Along with Delrossi and Falcone, Ignatius was sent to prison in 1936 for breaking New Jersey's "Gangster Law" and released after the Supreme Court overthrew the law in the decision Lanzetta Et Al. v. New Jersey in March 1939. Writing for the majority, Justice Pierce Butler stated that:

"The challenged provision condemns no act or omission; the terms it employs to indicate what it purports to denounce are so vague, indefinite and uncertain that it must be condemned as repugnant to the due process clause of the Fourteenth Amendment."

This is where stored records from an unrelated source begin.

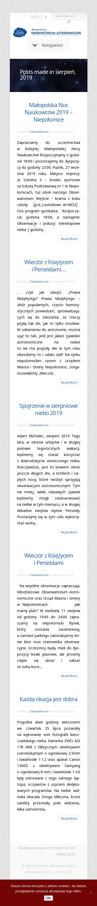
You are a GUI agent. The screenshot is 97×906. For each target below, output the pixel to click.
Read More (69, 239)
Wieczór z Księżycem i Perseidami (48, 558)
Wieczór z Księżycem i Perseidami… (48, 265)
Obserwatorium (39, 132)
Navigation (48, 45)
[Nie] (90, 892)
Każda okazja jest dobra (48, 699)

When Ignatius was released, he relocated to Detroit, Michigan, with Lucien and their mother.

==Television==
In the first season of the HBO series Boardwalk Empire, the Lanzetta brothers are the basis for Nucky Thompson's main rivals, the D'Alessio brothers. The D'Alessio brothers try to take over Atlantic City, New Jersey's bootlegging operations along with Mickey Doyle, Lucky Luciano, Meyer Lansky, and Arnold Rothstein. In the show, the brothers' names are Leo, Ignatius, Matteo, Lucien, Sixtus, and Pius. In the show, Ignatius and Pius are killed by freelance assassin Richard Harrow, Matteo is killed by Atlantic City North Side leader Albert "Chalky" White, Lucien and Leo are killed by James "Jimmy" Darmody, and Sixtus is killed by South Side Gang bouncer Alphonse "Scarface" Capone in Chicago, Illinois.

==Members of the Lanzetta gang==
===Bosses===
- Leo Lanzetta: Early 1920s–1925 – Killed after leaving a barbershop for the murder of Giuseppe "Joe Bruno" Dovi in 1925.
- Pius Lanzetta: Early 1920s–1936 – Killed by enemy bullets in 1936.
- Ignatius "Frank Pius" Lanzetta: Early 1920s–1940 – Convicted and imprisoned for four years, later fleeing with Lucien to Detroit.

===Other members===
- Willie Lanzetta: Early 1920s–1939 – Shot in the head and beheaded in 1939.
- Teo Lanzetta: Early 1920s–1940 – Imprisoned on drug trafficking charges in 1940.
- Lucien Lanzetta: Early 1920s–1940 – Fled to Detroit with Ignatius and their mother in 1940.
- Michael Falcone: Early 1920s–1940 – Convicted and imprisoned for four years from 1936 to 1940.
- Louis "Fats" Delrossi: Early 1920s–1940 – Convicted and imprisoned for four years from 1936 to 1940.

===Rival===
- Salvatore Sabella – Sent to Philadelphia by Sicilian Mafia capofamiglia to organize the city's rackets. Sabella died in 1962.
- Giuseppe "Joseph Bruno" Dovi – Sabella's protégé. Rival dope peddler and bootlegger. Killed by the Lanzetta's in 1925.
- William Michael "Mickey Duffy" Cusick – Rival bootlegger. Rival of Philadelphia Jewish Mob boss Max "Boo Boo" Hoff. Possibly killed by the Lanzettas in 1931.
- Bruno crime family – Rival Sicilian crime family.